Then Microsoft Azure will send back the analyzed data requested (`Categories`, `Description`, `Color`) in a data structure.

In [3]:
import json
import requests

# load your personal key
def getKey(filename):
    fin = open(filename)
    for line in fin:
        key = line.strip()
    fin.close()
    return key

Azurekeyfile = 'AzureKey.txt'

subscription_key = getKey(Azurekeyfile)
vision_base_url = "https://eastus2.api.cognitive.microsoft.com/vision/v2.0/"
analyze_url = vision_base_url + "analyze"

image_path = "testimage.jpg"
# Read the image into a byte array
image_data = open(image_path, "rb").read()
headers    = {'Ocp-Apim-Subscription-Key': subscription_key,
              'Content-Type': 'application/octet-stream'
             }
params     = {'visualFeatures': 'Categories,Description,Color'}

response = requests.post(analyze_url, headers=headers, params=params, data=image_data)

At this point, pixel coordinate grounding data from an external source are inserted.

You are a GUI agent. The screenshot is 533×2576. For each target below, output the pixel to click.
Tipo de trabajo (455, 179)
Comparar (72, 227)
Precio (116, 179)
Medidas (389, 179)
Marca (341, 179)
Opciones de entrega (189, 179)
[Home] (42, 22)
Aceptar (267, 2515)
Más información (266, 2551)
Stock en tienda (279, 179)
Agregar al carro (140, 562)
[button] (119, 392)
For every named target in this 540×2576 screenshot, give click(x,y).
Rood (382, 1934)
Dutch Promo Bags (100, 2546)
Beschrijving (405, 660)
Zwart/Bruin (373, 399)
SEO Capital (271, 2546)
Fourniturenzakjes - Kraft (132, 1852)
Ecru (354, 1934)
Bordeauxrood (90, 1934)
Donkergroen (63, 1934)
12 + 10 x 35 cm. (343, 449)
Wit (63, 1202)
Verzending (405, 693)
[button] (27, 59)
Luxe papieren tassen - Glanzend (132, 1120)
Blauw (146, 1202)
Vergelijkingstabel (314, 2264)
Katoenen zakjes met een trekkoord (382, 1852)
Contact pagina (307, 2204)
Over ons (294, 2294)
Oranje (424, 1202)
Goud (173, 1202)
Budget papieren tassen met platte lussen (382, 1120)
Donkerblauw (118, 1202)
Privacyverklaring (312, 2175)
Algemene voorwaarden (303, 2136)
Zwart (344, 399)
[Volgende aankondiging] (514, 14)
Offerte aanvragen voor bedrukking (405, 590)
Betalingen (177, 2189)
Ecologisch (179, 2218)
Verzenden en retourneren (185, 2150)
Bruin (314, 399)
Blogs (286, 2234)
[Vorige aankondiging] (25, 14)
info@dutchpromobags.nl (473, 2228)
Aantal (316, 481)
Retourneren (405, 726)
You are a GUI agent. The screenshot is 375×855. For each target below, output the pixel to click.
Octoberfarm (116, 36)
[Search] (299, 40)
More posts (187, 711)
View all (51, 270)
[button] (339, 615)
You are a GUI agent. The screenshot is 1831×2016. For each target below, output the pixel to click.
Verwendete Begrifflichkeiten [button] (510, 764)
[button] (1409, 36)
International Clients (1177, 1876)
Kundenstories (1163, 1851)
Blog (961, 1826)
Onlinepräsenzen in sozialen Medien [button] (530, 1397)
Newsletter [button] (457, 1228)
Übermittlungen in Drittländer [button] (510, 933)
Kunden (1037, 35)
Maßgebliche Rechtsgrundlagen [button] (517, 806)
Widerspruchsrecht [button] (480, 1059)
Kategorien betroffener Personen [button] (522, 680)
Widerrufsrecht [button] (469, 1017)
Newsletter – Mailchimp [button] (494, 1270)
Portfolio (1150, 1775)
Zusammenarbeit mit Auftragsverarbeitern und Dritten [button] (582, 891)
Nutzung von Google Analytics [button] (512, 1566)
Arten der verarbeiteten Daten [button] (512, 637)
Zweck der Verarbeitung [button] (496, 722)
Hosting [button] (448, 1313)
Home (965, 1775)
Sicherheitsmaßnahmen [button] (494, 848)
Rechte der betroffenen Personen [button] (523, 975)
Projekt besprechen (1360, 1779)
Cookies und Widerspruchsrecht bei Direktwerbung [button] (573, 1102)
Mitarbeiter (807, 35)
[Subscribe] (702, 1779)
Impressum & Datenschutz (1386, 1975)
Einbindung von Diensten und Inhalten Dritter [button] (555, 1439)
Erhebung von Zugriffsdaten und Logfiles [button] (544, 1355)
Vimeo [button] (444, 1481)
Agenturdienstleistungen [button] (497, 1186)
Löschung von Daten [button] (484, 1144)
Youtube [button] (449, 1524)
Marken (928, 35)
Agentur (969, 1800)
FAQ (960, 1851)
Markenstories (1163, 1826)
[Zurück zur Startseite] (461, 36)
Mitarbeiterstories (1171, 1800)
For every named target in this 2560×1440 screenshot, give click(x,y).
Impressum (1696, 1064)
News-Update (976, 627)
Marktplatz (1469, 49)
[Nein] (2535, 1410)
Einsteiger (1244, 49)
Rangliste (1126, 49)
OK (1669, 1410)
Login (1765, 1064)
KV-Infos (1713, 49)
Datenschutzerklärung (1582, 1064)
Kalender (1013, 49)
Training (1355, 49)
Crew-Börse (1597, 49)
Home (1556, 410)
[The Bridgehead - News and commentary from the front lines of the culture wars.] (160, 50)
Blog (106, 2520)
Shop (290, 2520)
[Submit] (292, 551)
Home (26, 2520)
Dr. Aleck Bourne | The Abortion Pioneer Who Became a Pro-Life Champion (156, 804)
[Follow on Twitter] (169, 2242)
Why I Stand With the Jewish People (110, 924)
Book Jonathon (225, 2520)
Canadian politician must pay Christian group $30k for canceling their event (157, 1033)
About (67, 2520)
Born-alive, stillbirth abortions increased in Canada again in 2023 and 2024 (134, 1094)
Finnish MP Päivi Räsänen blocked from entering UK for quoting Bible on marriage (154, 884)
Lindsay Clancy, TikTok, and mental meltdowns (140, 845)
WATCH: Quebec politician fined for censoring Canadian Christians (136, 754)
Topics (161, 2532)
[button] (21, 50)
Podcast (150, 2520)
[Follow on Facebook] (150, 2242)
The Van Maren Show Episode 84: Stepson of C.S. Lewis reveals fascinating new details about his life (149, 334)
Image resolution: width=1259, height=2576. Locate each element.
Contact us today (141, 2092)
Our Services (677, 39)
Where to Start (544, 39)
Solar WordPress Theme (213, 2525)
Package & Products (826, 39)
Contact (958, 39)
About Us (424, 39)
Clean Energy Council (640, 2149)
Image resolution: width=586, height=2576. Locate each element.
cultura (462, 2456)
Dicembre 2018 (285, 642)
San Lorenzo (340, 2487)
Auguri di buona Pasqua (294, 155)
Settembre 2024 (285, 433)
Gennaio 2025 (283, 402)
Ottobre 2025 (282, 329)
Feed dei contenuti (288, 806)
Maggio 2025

print(response) # should be <Response [200]> meaning "no error"
print(response.text)
print(json.loads(response.text))

<Response [200]>
{"categories":[{"name":"indoor_room","score":0.93359375}],"color":{"dominantColorForeground":"Brown","dominantColorBackground":"Grey","dominantColors":["Brown","Grey","Orange"],"accentColor":"B25019","isBwImg":false,"isBWImg":false},"description":{"tags":["table","cat","indoor","wooden","sitting","chair","living","wood","dining","room","small","white","flower","furniture","black","desk","red","laying"],"captions":[{"text":"a cat sitting on top of a wooden table","confidence":0.97915014835741077}]},"requestId":"961237da-e23f-45a5-9dab-e5c4d9b5ddda","metadata":{"width":1440,"height":1032,"format":"Jpeg"}}
{'categories': [{'name': 'indoor_room', 'score': 0.93359375}], 'color': {'dominantColorForeground': 'Brown', 'dominantColorBackground': 'Grey', 'dominantColors': ['Brown', 'Grey', 'Orange'], 'accentColor': 'B25019', 'isBwImg': False, 'isBWImg': False}, 'description': {'tags': ['table', 'cat', 'indoor', 'wooden', 'sitting', 'chair', 'living', 'wood', 'dining', 'room', 's

### Parsing Tags

Now that you can get back a description (list of tags) and captions (text describing image) in a `response` data structure, we need to parse that in order to extract the specific tags and text we want.

At this point, get out:
- list of tags (individual strings)
- text caption (sentence describing image)

Hint 1: don't forget to convert the `response.text` to a `dict` data structure (via the `json.loads()` function).

Hint 2: the `captions` value is a `list` of captions, although the list might only be a single item in length; you can just look at the first element in that list, and pull out the `text` value.

In [4]:
# assume that the Microsoft Azure image analysis has already been loaded into a "response" variable

print("Reponse Text:", response.text) # check that it's loaded properly

# convert to JSON object:
json_data = json.loads(response.text)

# write code to iterate through the list of tags, printing each one
description = json_data['description']
tags = description['tags']
print('TAGS:')
for tag in tags:
    print('-', tag)

# write code to store and print out the caption text
caption_text = description['captions'][0]['text']
print("CAPTION:", caption_text)

Reponse Text: {"categories":[{"name":"indoor_room","score":0.93359375}],"color":{"dominantColorForeground":"Brown","dominantColorBackground":"Grey","dominantColors":["Brown","Grey","Orange"],"accentColor":"B25019","isBwImg":false,"isBWImg":false},"description":{"tags":["table","cat","indoor","wooden","sitting","chair","living","wood","dining","room","small","white","flower","furniture","black","desk","red","laying"],"captions":[{"text":"a cat sitting on top of a wooden table","confidence":0.97915014835741077}]},"requestId":"961237da-e23f-45a5-9dab-e5c4d9b5ddda","metadata":{"width":1440,"height":1032,"format":"Jpeg"}}
TAGS:
- table
- cat
- indoor
- wooden
- sitting
- chair
- living
- wood
- dining
- room
- small
- white
- flower
- furniture
- black
- desk
- red
- laying
CAPTION: a cat sitting on top of a wooden table